Ce système porte en lui le discrédit de la politique comme un code génétique.
Sa foi n’est que dans le pouvoir pour le pouvoir. Pour lui, la démocratie n’est pas une cause
mais un fardeau ; la citoyenneté et la souveraineté populaire ne sont pas la source du
pouvoir mais sa devanture ; le pluralisme politique n’est pas une exigence de la vie
démocratique mais une irritation incommodante dont il faut apprendre à se passer ;
l’opposition politique n’est pas intrinsèque à la pratique démocratique, elle n’est que
l’ennemi intérieur à réduire ; l’exercice des responsabilités n’est pas couplée à l’impératif de
contrôle et de reddition des comptes mais un attribut souverain de son titulaire.

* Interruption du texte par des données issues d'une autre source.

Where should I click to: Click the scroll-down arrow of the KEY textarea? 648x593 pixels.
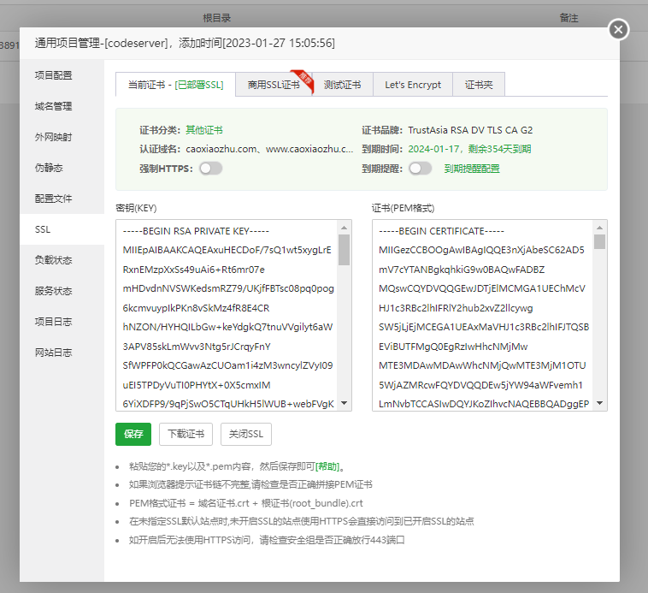tap(344, 403)
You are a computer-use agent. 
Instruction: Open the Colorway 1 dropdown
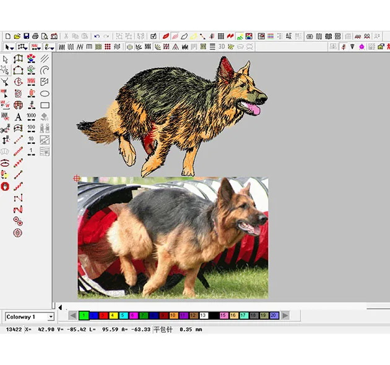tap(51, 317)
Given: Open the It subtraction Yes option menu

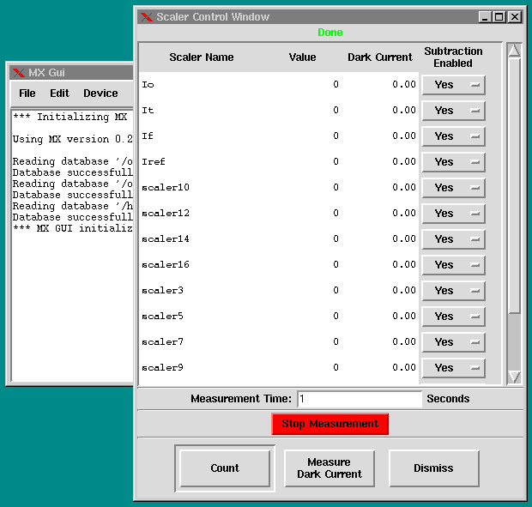Looking at the screenshot, I should pyautogui.click(x=453, y=111).
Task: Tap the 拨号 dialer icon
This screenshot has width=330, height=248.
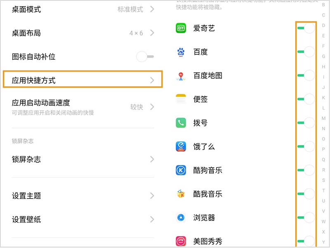Action: (x=180, y=123)
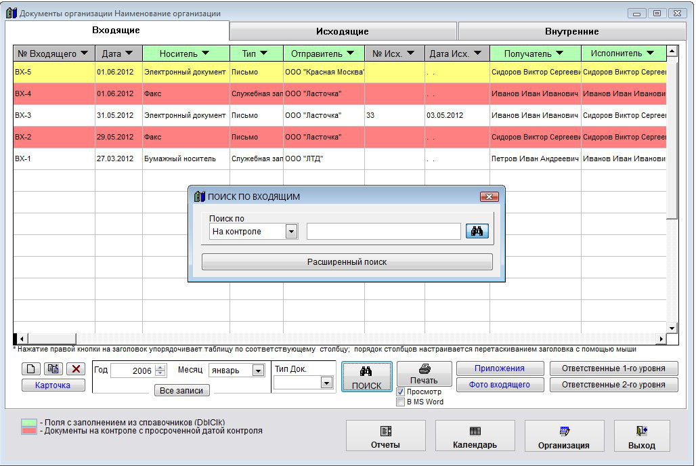Click the new document icon
This screenshot has width=696, height=466.
pos(31,369)
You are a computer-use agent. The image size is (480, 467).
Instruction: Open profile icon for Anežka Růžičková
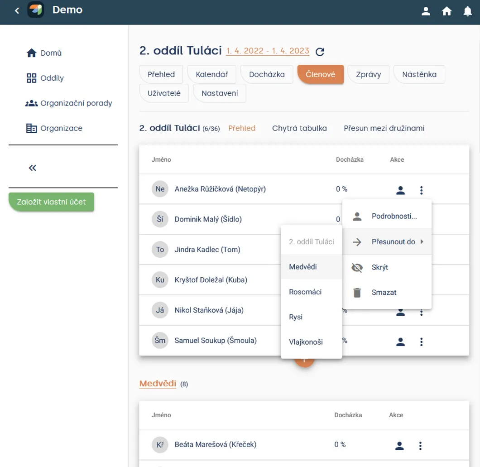[400, 190]
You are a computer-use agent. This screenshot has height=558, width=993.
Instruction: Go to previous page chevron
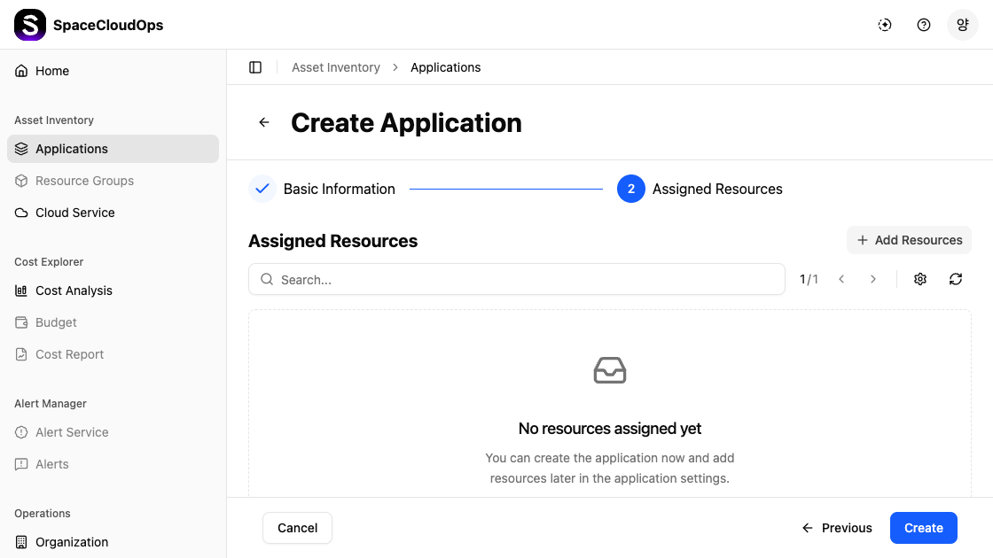tap(841, 279)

Une conception aussi faussée et aussi malsaine de la politique que celle-ci n’est pas sans
conséquences désastreuses. C’est à elle que l’on doit principalement le rejet du politique et
de la politique par nos concitoyennes et par nos concitoyens. C’est à elle que l’on doit
l’absence d’un pacte social porté par des institutions légitimes sans lesquels ne peut se
construire un Etat national fort et respecté. C’est à elle que l’on doit la rupture du contrat de
confiance entre les gouvernants et les gouvernés. Et, par-dessus tout, c’est à elle que l’on
doit l’inexistence de l’Etat de droit en lequel la société reconnait le protecteur et le garant
de ses équilibres les plus essentiels.